→ Work instructions: Leave out the lines before the one with "The width and height of the screenshot is (270, 203)."; output that line and all remaining lines of the records exactly.

Dataset entries:
Content starts

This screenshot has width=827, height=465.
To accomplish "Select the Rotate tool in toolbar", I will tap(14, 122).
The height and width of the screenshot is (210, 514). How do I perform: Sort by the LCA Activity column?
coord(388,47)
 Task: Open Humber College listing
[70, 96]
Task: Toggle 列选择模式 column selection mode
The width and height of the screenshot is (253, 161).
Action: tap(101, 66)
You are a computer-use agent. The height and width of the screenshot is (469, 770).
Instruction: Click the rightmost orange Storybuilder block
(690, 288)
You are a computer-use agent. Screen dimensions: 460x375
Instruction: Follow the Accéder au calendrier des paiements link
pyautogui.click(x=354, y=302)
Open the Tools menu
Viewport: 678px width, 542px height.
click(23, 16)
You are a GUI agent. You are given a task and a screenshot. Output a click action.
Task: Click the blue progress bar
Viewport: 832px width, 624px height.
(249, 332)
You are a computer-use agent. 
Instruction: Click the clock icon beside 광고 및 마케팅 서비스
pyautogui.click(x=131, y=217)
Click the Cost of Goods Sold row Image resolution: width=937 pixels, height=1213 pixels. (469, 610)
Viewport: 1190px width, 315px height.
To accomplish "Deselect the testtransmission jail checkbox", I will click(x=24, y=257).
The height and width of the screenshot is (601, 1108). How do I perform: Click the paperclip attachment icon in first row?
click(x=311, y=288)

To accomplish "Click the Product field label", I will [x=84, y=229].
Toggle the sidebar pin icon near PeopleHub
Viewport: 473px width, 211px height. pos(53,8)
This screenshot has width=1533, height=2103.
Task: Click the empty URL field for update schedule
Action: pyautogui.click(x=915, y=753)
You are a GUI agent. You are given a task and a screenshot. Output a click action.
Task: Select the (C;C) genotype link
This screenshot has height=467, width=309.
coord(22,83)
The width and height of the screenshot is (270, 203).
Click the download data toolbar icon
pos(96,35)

Content ends

→ Solution below:
The width and height of the screenshot is (270, 203).
Click the download data toolbar icon
pos(96,35)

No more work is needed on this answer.